Lost at sea

Bosham Channel in Chichester harbour, after the pubs shut, sometime in 1934: A young man in an enormous clinker dinghy rowed backwards and forwards in the pitch darkness looking for his boat.

The young man was my father and this was a story that was told and re-told so that it became the stuff of family legend: He had set a riding light on the forestay so he could find his way back – but the light had blown out.

In the end, out of exhaustion and befuddled by an evening of beer, he gave up and climbed onto someone else’s boat, slept aboard, found some sausages for breakfast, left everything neat and tidy along with a note expressing his gratitude and sixpence for the sausages.
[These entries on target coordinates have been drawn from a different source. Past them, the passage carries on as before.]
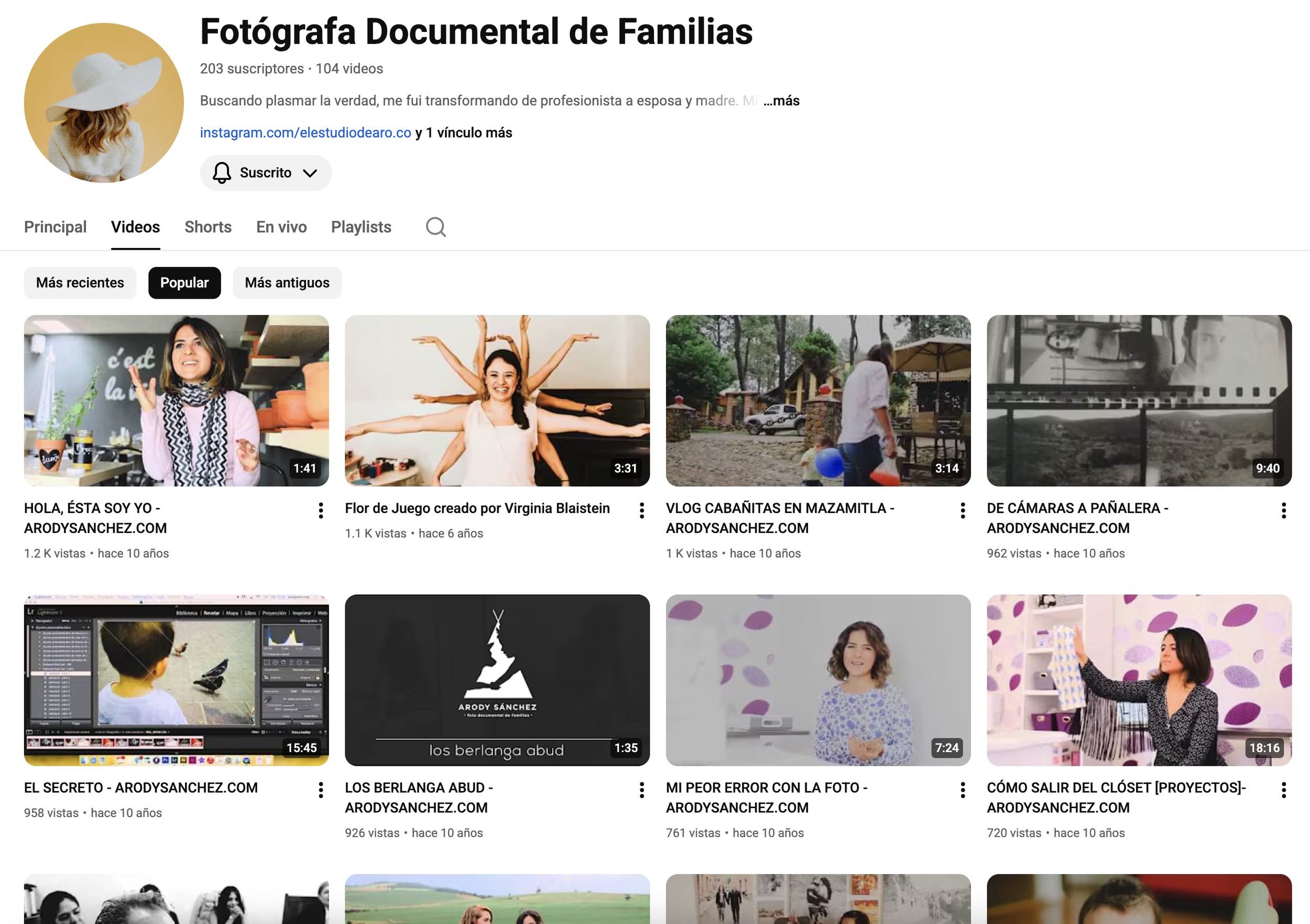Open options for CÓMO SALIR DEL CLÓSET video
This screenshot has height=924, width=1310.
point(1283,790)
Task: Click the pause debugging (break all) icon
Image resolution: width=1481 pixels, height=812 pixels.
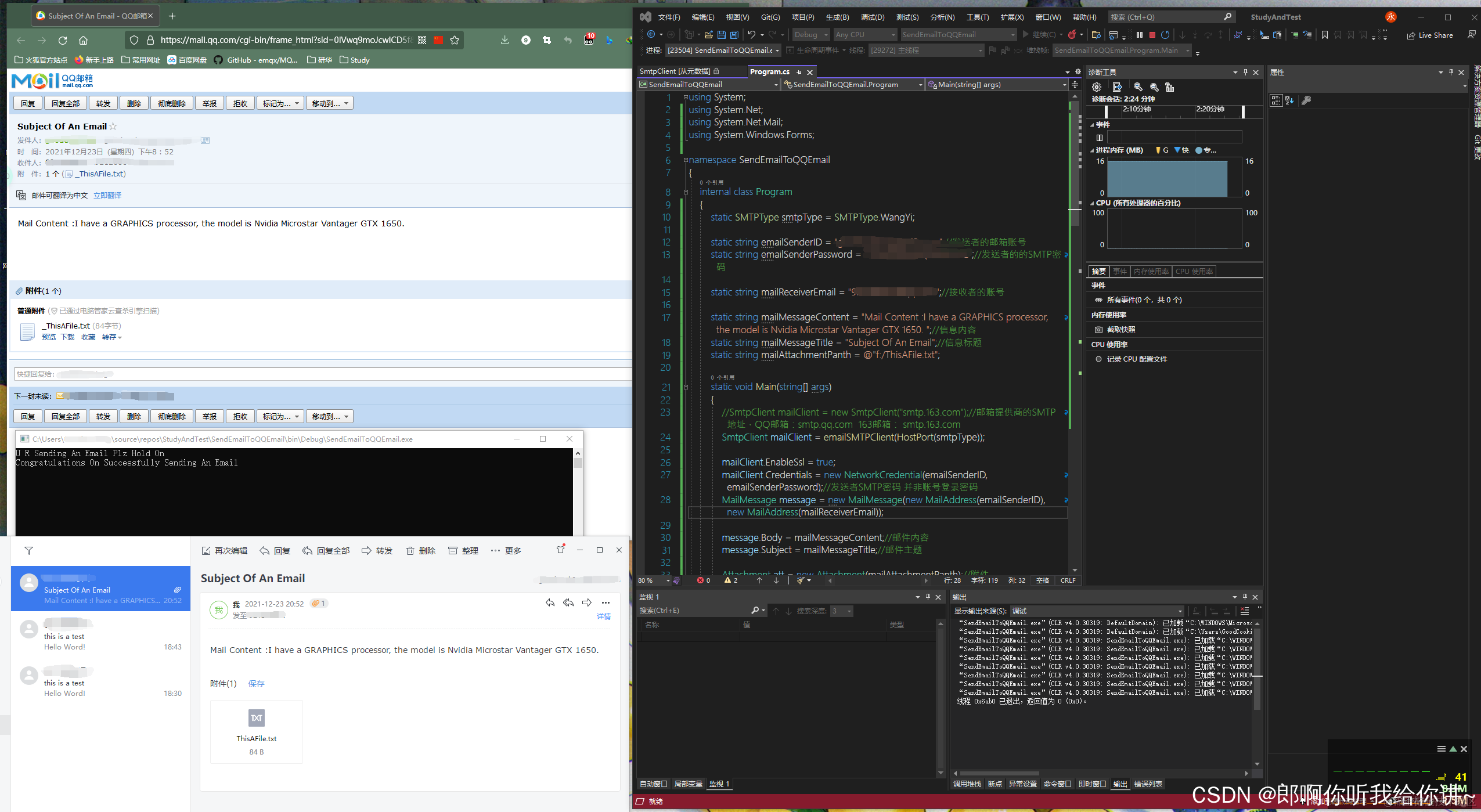Action: [1140, 35]
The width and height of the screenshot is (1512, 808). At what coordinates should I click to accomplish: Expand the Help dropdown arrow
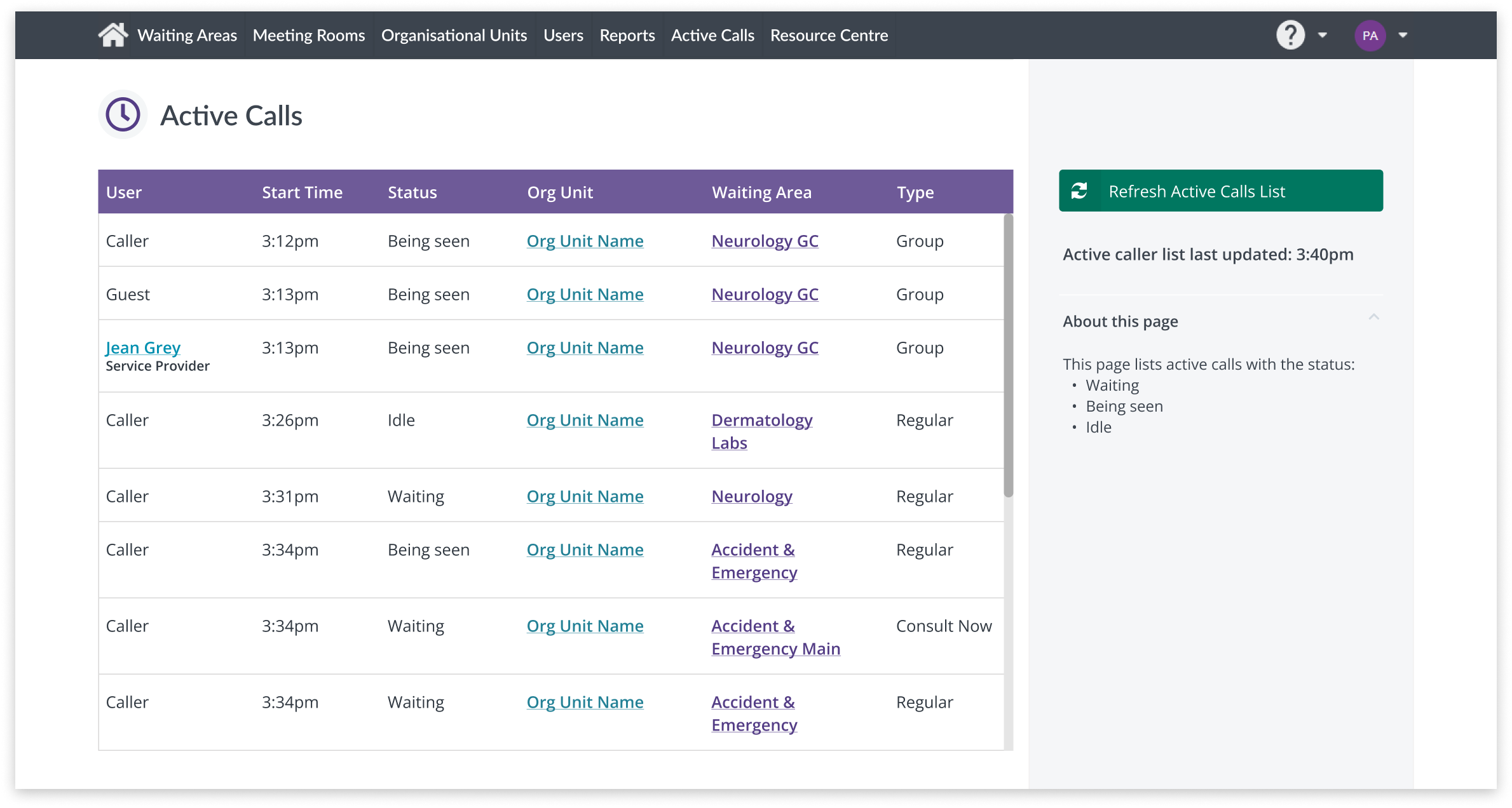tap(1323, 36)
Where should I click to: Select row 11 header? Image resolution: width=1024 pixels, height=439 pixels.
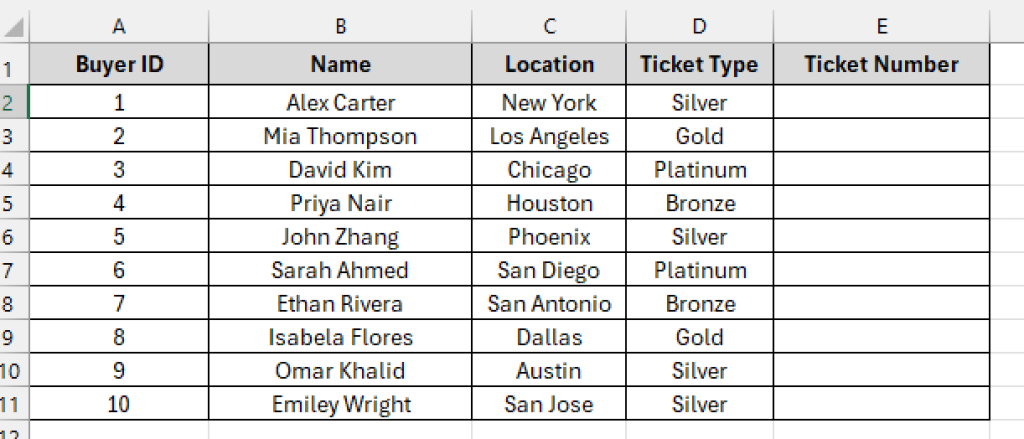tap(14, 404)
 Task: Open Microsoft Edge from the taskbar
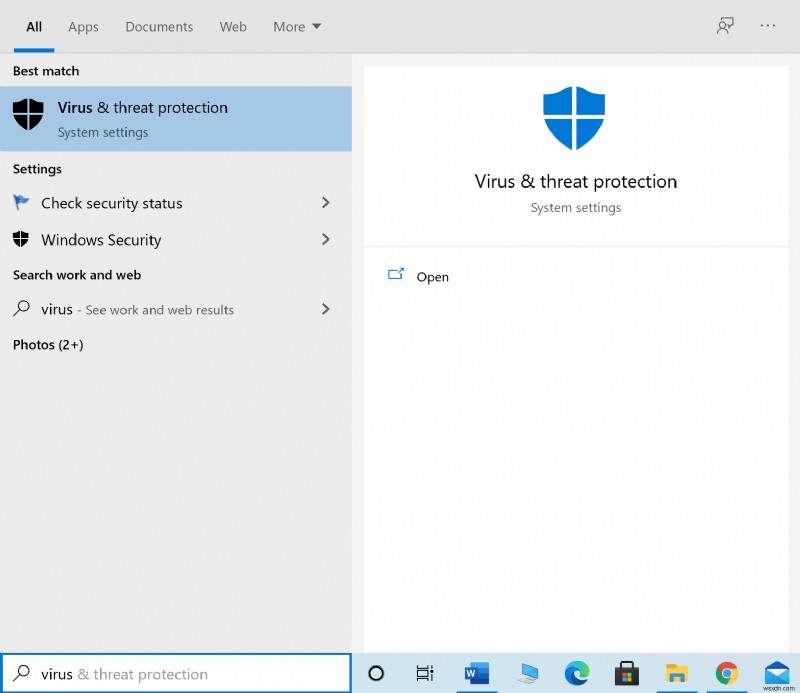tap(576, 674)
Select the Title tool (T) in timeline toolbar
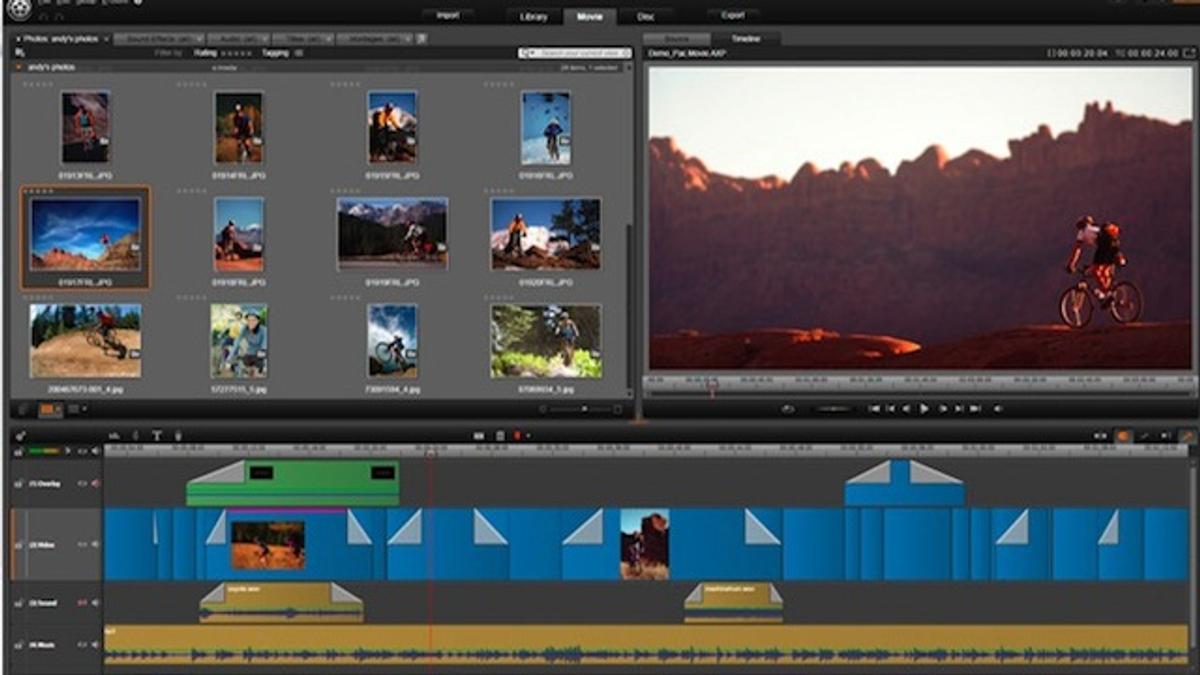Image resolution: width=1200 pixels, height=675 pixels. [x=156, y=435]
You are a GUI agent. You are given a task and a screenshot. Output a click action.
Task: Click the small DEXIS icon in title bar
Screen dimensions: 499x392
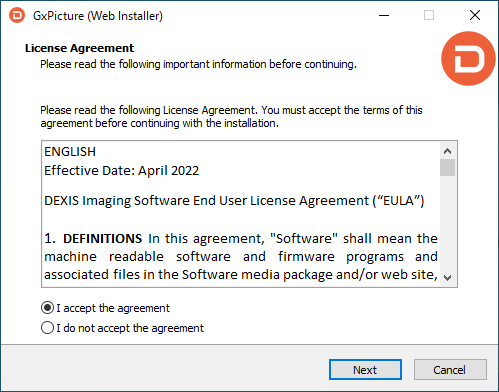(17, 15)
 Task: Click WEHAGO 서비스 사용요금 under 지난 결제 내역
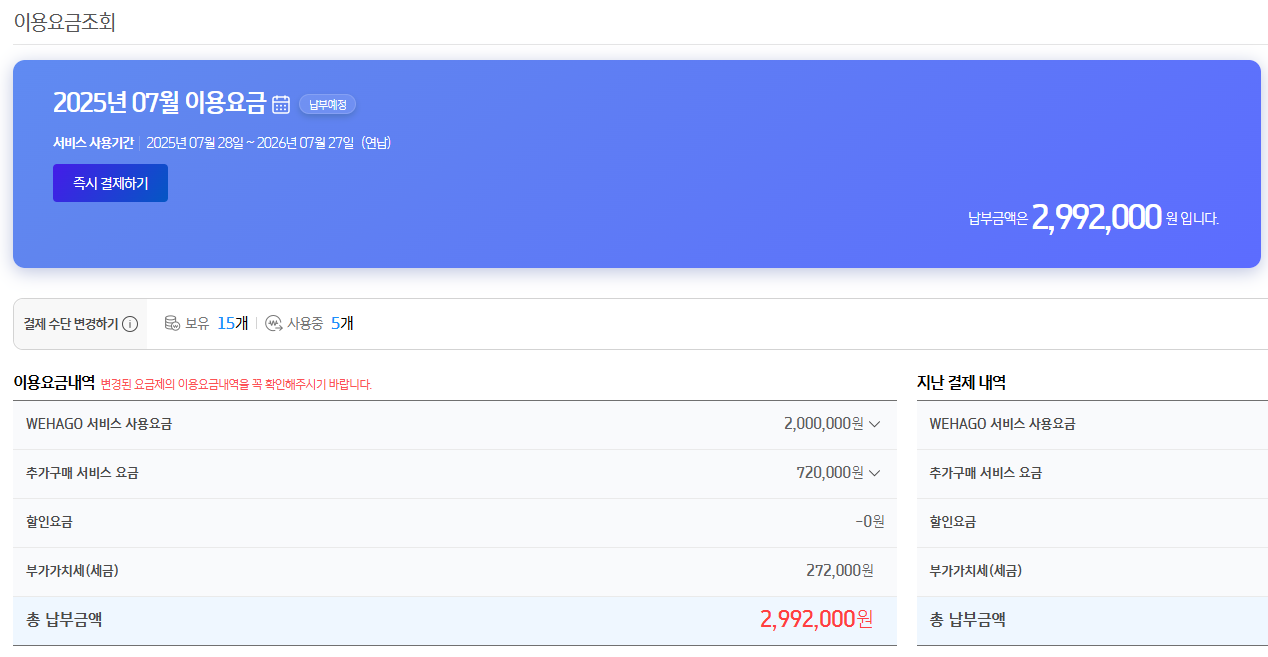click(x=1002, y=424)

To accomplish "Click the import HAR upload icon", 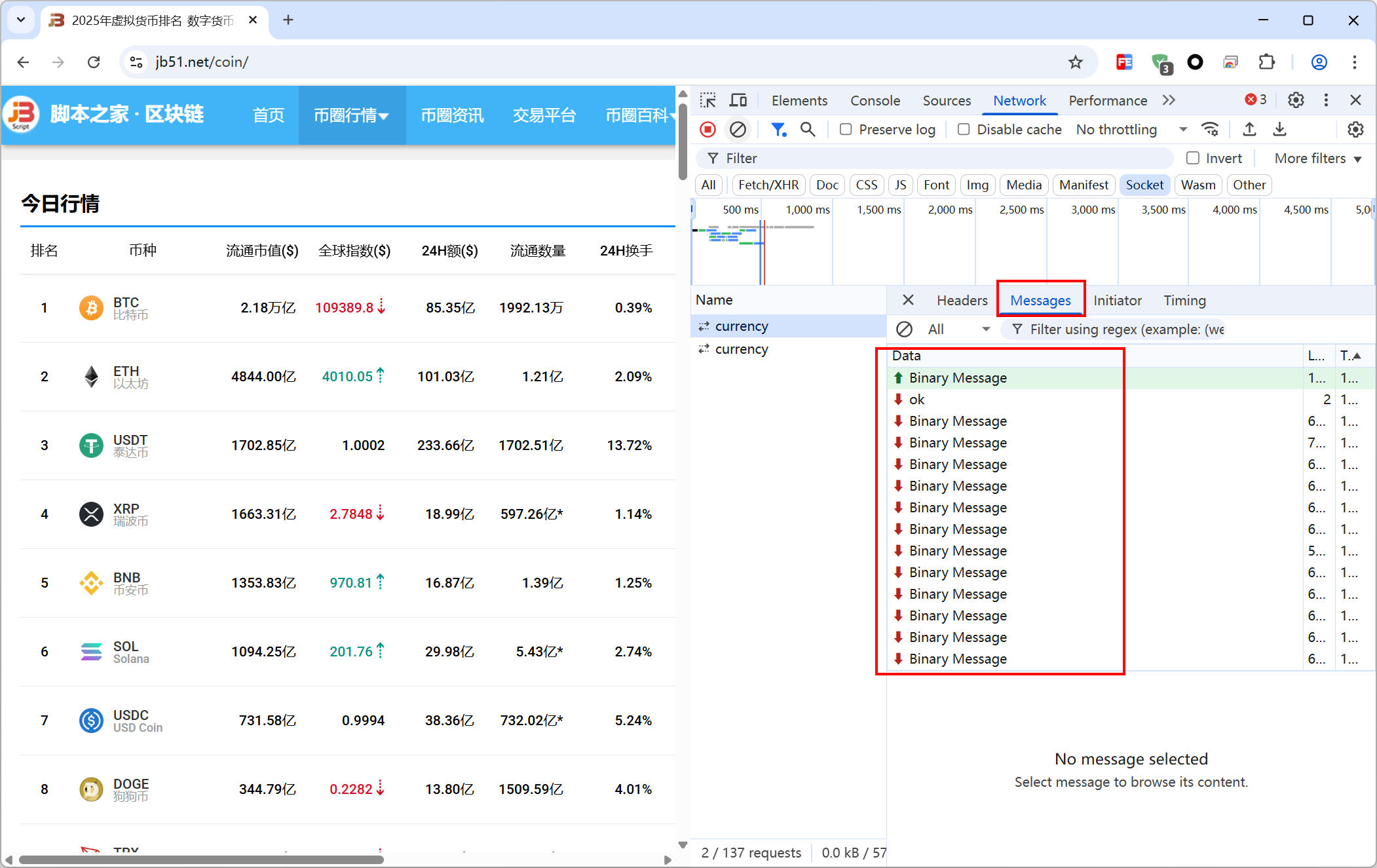I will point(1249,130).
The moral was always to go ashore with a compass and take a bearing from the quay. That way if darkness or fog came down, you can always row along the back-bearing until you found your way home.

Swanage 80 years later and not much has changed: Samsara is anchored in the bay and the crew (a full crew on this occasion with number five son Hugo currently occupying the other bunk) decide to go ashore and explore. There is a slipway for the dinghy and after a while the sun comes out to help this rather faded seaside down show off its best.

A little shopping, a visit to the museum and heritage centre (a go on the antique “what the butler saw” machine) and a little excitement absorbed from the prospect of the town finally rebuilding its Albert Memorial to celebrate the bicentenary of the Prince’s birth.

Now it is time to return to the boat. Wait a minute: What boat? There is not a single yacht to be seen in the bay – just a uniform veil of grey: The fog has descended and visibility is no more than 50 metres.

Number five son is full of confidence: “Of course, we’ll find her. We just putter backwards and forwards until we see her.”

The skipper is already seeing the next day’s headlines: “Foolhardy pair lost at sea”, “Search abandoned for fog-bound father and son”. This is just the sort of situation that could turn into a tragedy: Unable to tell which way is back, they motor in circles until the outboard runs out of fuel. Feebly they row in what seems like the right direction, only to be whisked by the tide out of the bay and into the path of the high-speed ferry. It was there only that morning on the AIS, doing 32 knots…

But what you need in this situation is a 15-year-old mind and a mobile phone. The AIS had only been switched off as we came ashore. Any ship-tracking app would still hold that plot for the vessel’s last-known position. All that is needed is for one man to log in to FindShip, look up the destination vessel and navigate the “you are here” icon until the two meet at the same spot. Then with one to call out directions and one to steer…

…except that in this case the one calling out directions kept saying: “I’m sure this isn’t right. There’s a moored boat, we were nowhere near the moorings…more over this way…”

But sure enough, eventually, after a lot of “left-a-bit, right-a-bit”, Samsara appeared out of the murk dead on the nose – at a range of certainly no more than 50 metres.

“Told you so,” said the man at the helm.

His grandfather would have been proud of him.